Thursday, November 12, 2009

Money & Business

When to Spank

For decades, parenting experts have said spanking irreparably harms kids. But a close look at the research suggests otherwise

By Lynn Rosellini and Anna Mulrine
Posted 4/5/98
Page 2 of 6

Children are people. The origins of the antispanking prohibition have a lot to do with two social phenomena of postwar America: the rise of popular psychology and the breakup of the extended family. In years past, grandparents used to inundate a new mother with child-raising tips on everything from burping to bed-wetting. One of them was likely to be "spare the rod and spoil the child," an adage some adults used to justify repeated spankings as the only form of discipline--and not just in the home. Half a century ago, corporal punishment in schools was legal in all but one state. But by the early 1950s, young couples increasingly began to look to child-rearing "experts"--authors like Benjamin Spock, whose manual Baby and Child Care counseled against the punitive child-raising practices of earlier generations. Spock, a believer in firm and consistent parenting, did not rule out spanking in his book's early editions. But he salted his manual with concepts borrowed from Freudian theory, stressed the impact that parents have on their kids' development, and introduced what at the time was a radical notion: Children are individual little people, with a host of psychic needs.

The psychologists and child-development authorities who churned out parenting guides in the 1970s and 1980s took Spock one step further, advocating a new, child-centered view of family. The locus of power should shift, these experts seemed to suggest, so that kids are equal members of the household. Many writers, such as T. Berry Brazelton, warned that strict parenting, and particularly punishments like spanking, could promote aggression and discourage children from cooperating with others. One of the most popular of the new crop of books was Thomas Gordon's 1970 million-plus seller, Parent Effectiveness Training, which advised parents to stop punishing kids and to start treating them "much as we treat a friend or a spouse." More recently, writers like Nancy Samalin and Barbara Coloroso counseled an end to punishment altogether. And while such books helped open parents' eyes to the importance of listening to children and respecting their individuality, some warm, fuzzy--and not very reasonable--ideas about discipline also began to gain popularity. (One author suggested that if a child refused to get dressed in the morning, parents should send him to school in pajamas.)

This onslaught of advice did not, on the surface, appear to alter parents' attitudes toward spanking very much. Last year, 65 percent of Americans approved of spanking, not much less than the 74 percent who did so in 1946. But the modest overall shift in numbers concealed a marked change in opinion among the American elite. By the 1990s, the refusal to spank had, in some quarters, become a sign of enlightened parenting. In a 1997 poll, 41 percent of college-educated Americans disapproved of spanking children, compared with only 20 percent of those who didn't complete high school. Whites were more than twice as likely to disapprove of spanking as blacks, and the rich were less likely to favor the practice than the poor.
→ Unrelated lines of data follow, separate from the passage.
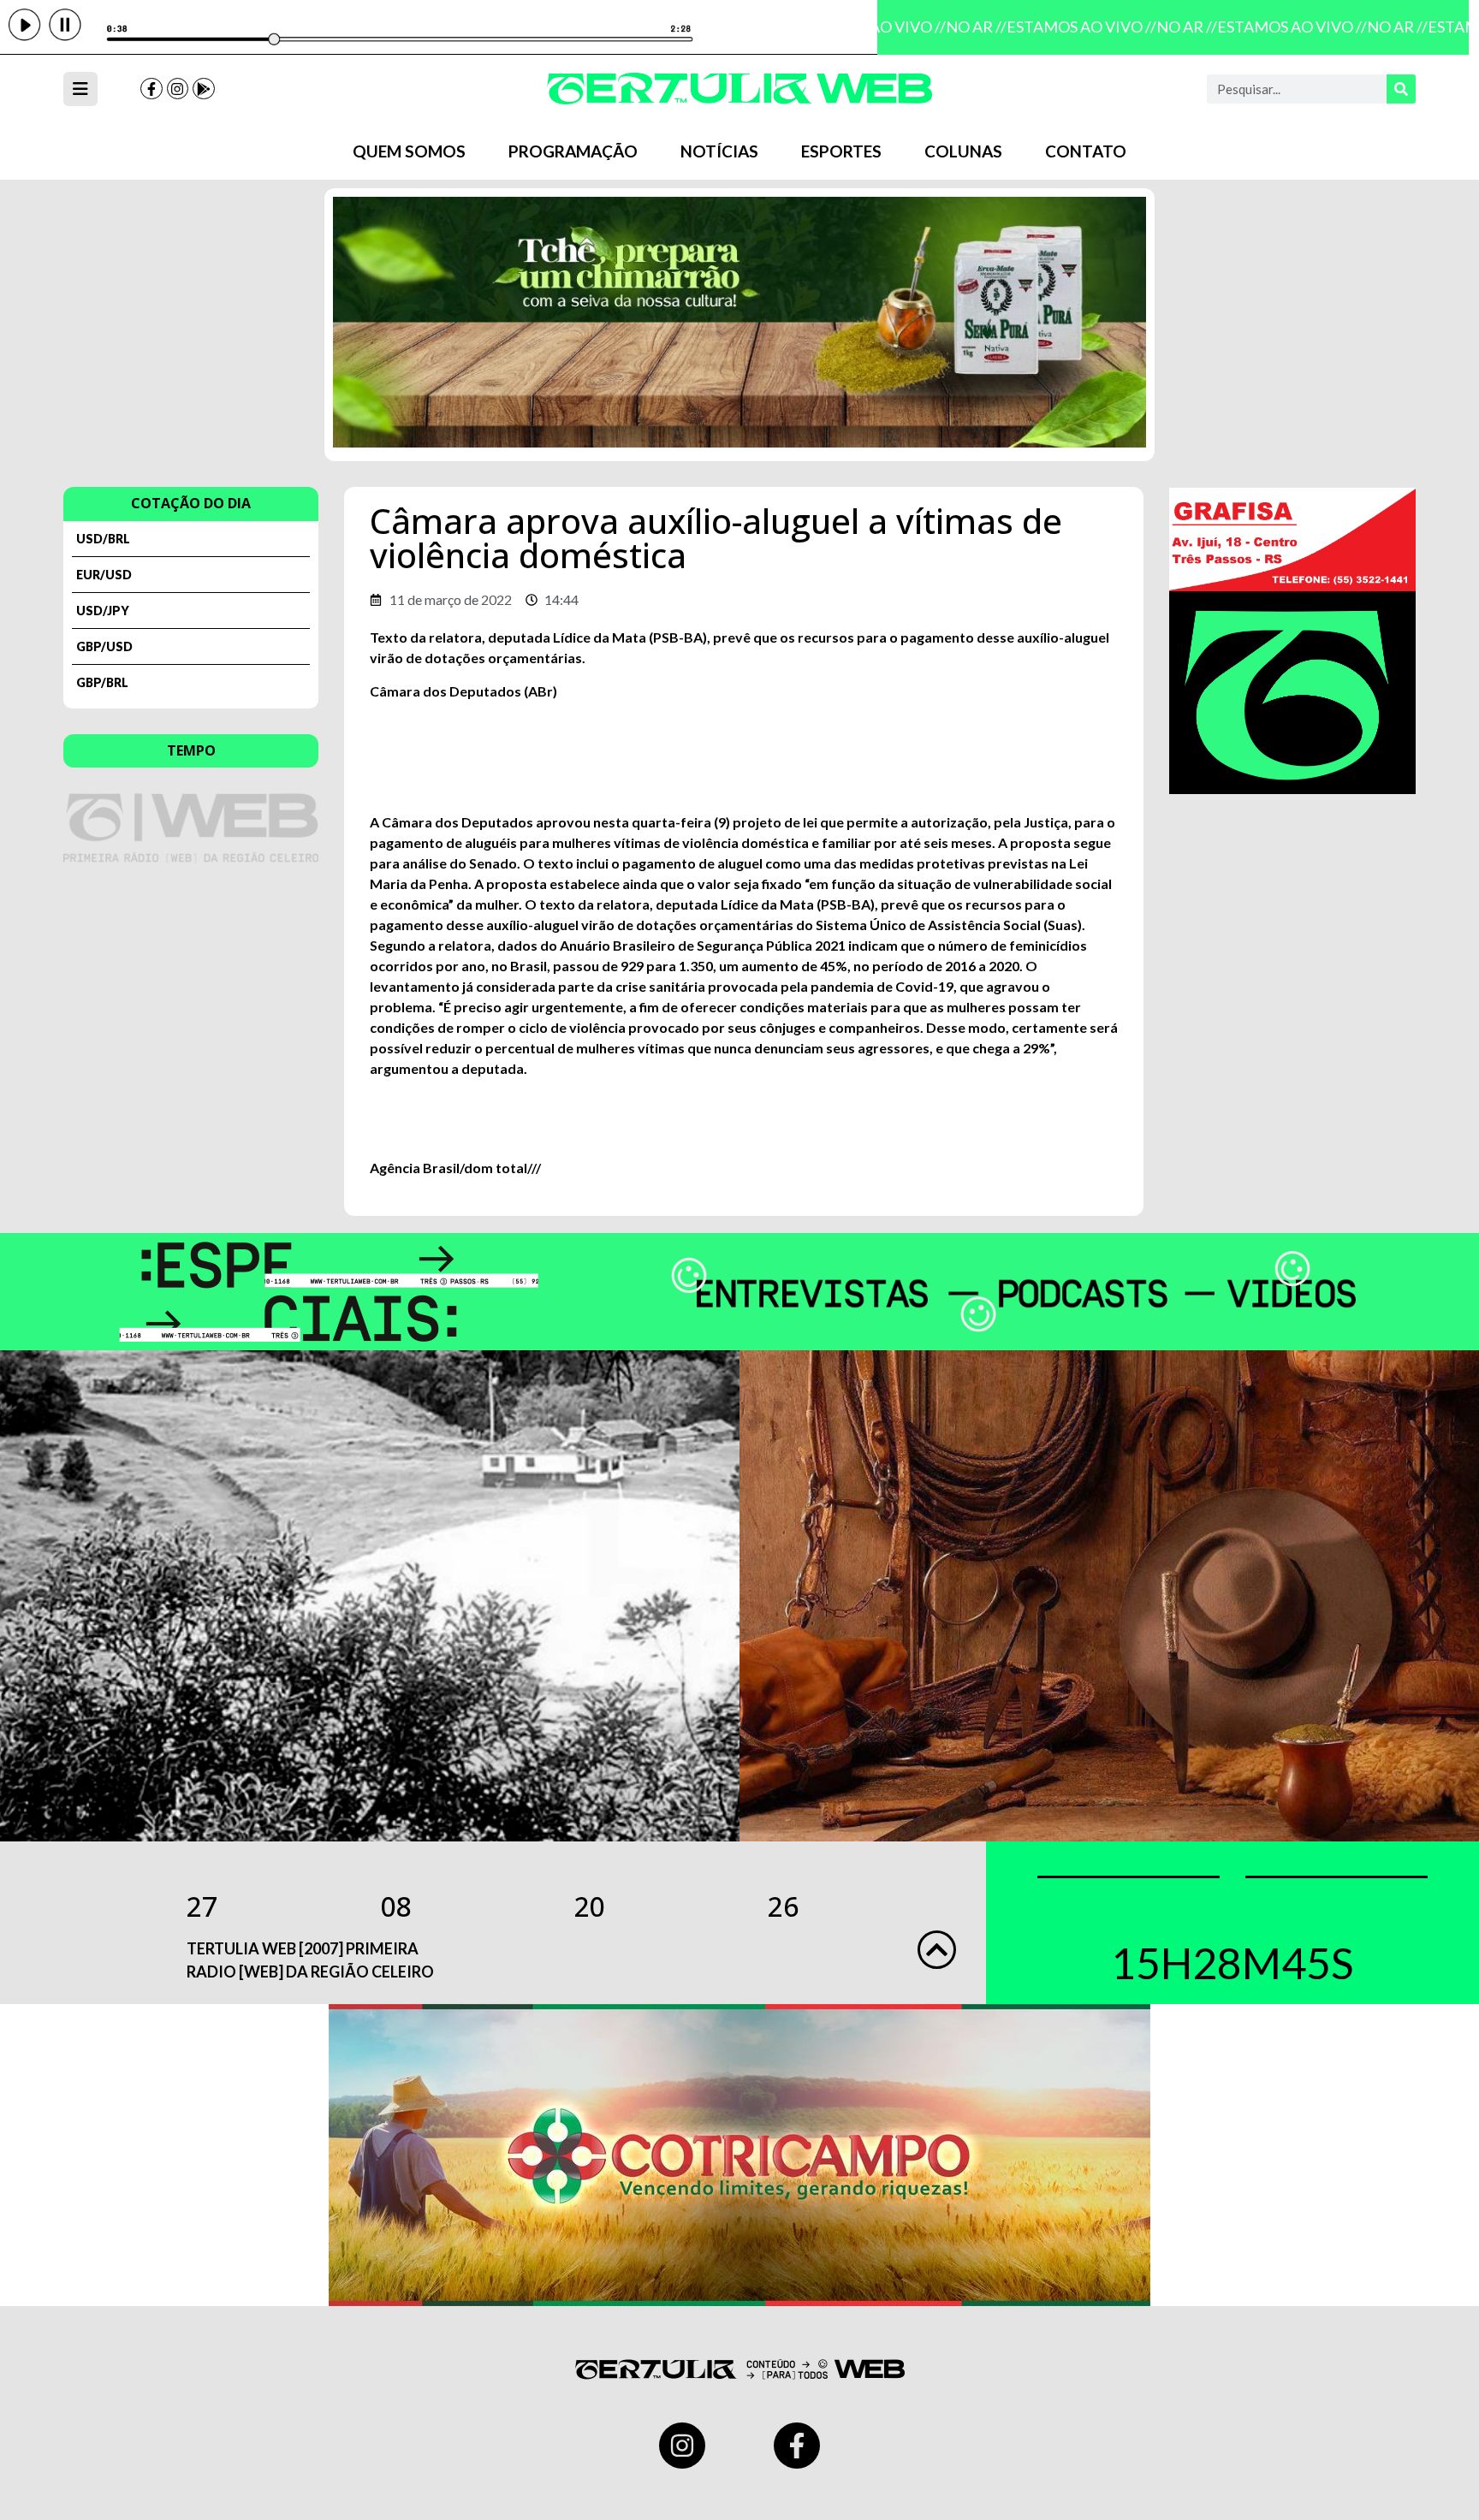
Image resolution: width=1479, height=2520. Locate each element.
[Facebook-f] (151, 89)
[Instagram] (178, 89)
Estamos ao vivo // (1063, 26)
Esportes (841, 151)
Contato (1085, 151)
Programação (573, 151)
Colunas (963, 151)
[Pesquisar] (1401, 89)
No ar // (958, 26)
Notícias (719, 151)
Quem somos (409, 151)
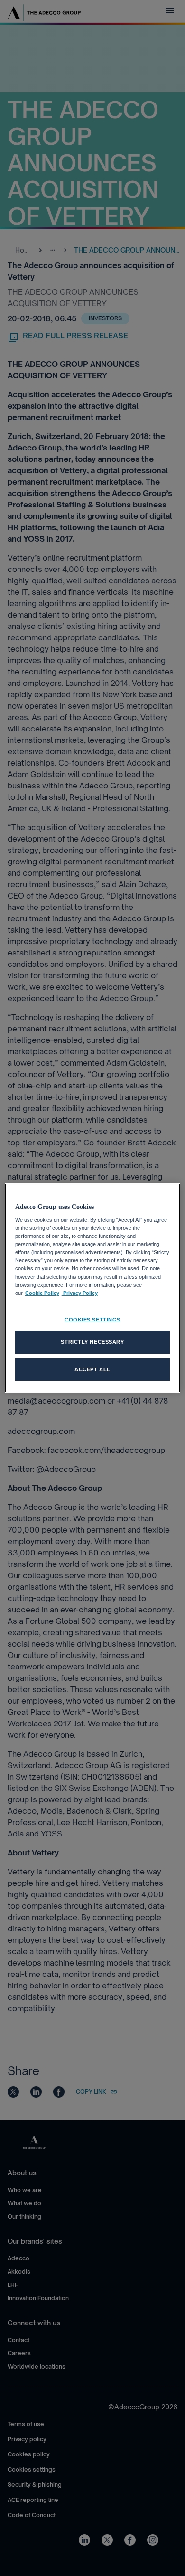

"Parents became intimidated by expertise," argues Kevin Ryan, director of the Center for the Advancement of Ethics and Character at Boston University, who thinks the antispanking movement has become too absolutist. "Psychologists and educators corrupted parents, saying that all it takes are rational appeals to a child's better side." Danielle Crittenden, a mother of two and editor of the Women's Quarterly, a conservative journal, adds that "if you say you swat your kid, people now look at you like you're a child abuser. You can't even talk about it because people are so hysterical."